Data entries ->

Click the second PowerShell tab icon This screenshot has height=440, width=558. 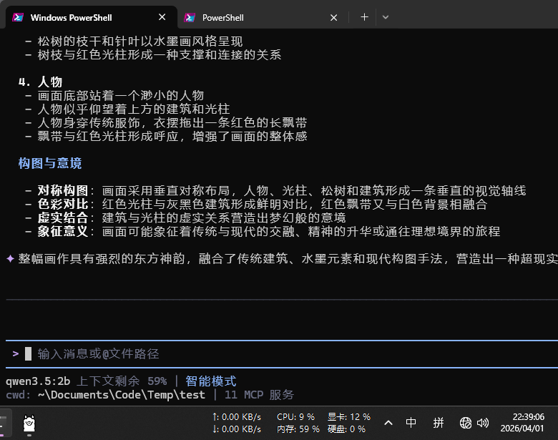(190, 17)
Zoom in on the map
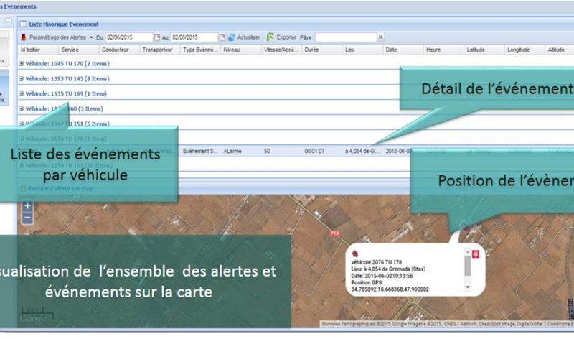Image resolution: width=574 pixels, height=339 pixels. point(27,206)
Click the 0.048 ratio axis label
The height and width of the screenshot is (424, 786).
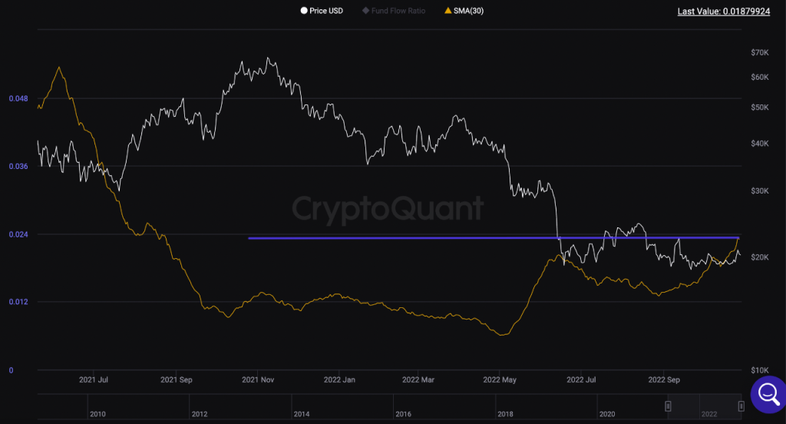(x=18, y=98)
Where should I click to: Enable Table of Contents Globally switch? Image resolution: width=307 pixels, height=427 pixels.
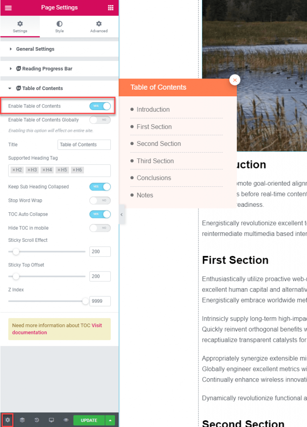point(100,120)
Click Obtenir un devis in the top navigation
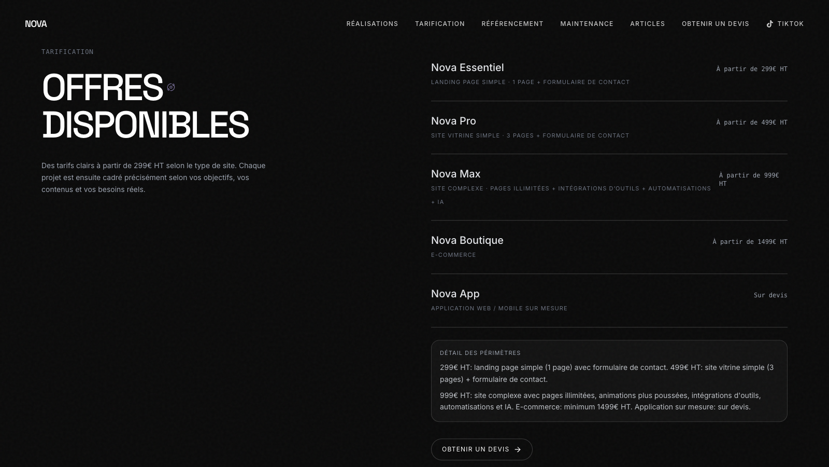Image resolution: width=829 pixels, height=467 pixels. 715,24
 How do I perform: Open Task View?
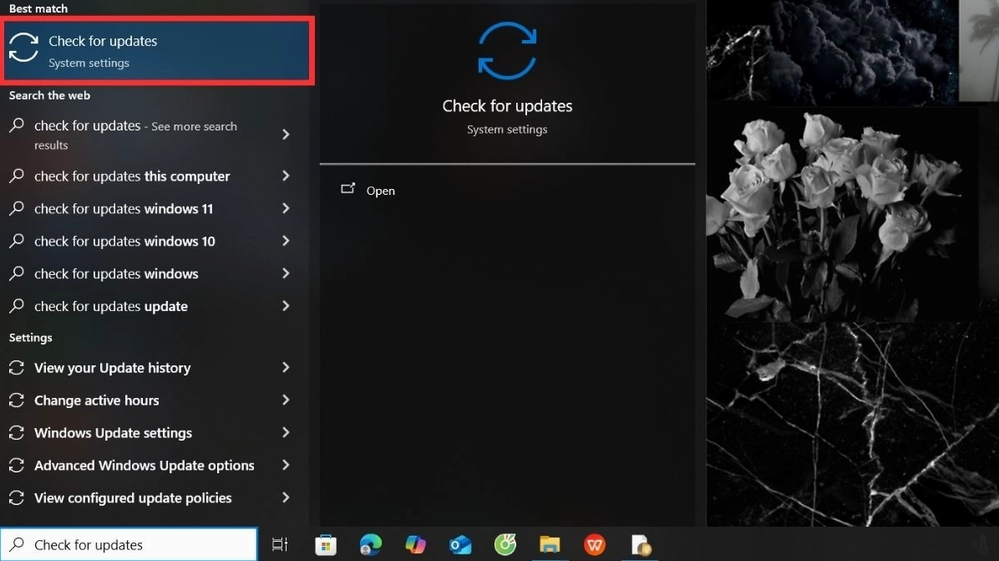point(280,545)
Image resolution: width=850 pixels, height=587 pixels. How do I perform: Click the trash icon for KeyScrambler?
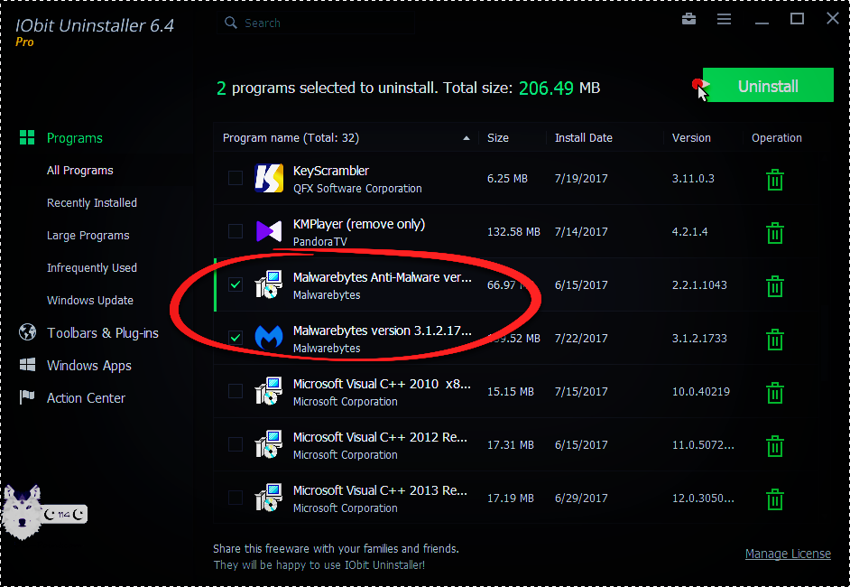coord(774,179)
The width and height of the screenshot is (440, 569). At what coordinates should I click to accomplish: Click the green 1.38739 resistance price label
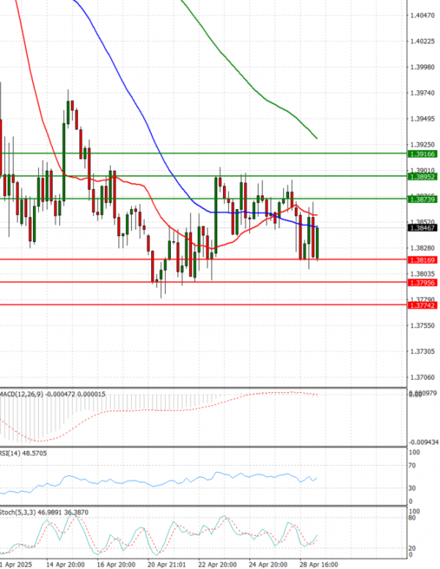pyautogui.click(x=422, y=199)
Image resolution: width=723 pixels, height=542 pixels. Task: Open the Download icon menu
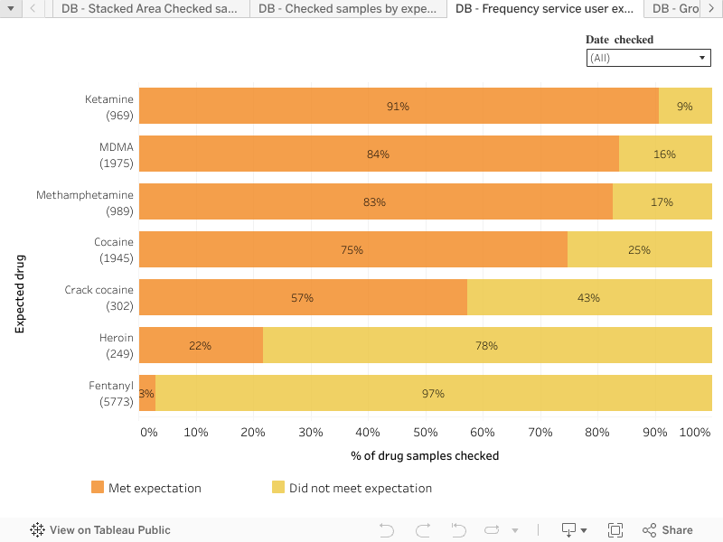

Task instructions -> Looking at the records above, extract only the lines from the one with "Where should I" through the last line, exactly, with the pictures left out.

Solution for this exercise ->
Where should I click to: Enable Table of Contents Globally switch? Image resolution: width=307 pixels, height=427 pixels.
point(100,120)
Click Obtenir un devis in the top navigation
Image resolution: width=829 pixels, height=467 pixels. 715,24
 How do I perform: Open Task View?
point(280,545)
Image resolution: width=850 pixels, height=587 pixels. How do I perform: Click the trash icon for KeyScrambler?
coord(774,179)
The width and height of the screenshot is (440, 569). At what coordinates should I click to accomplish: Click the green 1.38739 resistance price label
pyautogui.click(x=422, y=199)
Image resolution: width=723 pixels, height=542 pixels. Task: Open the Download icon menu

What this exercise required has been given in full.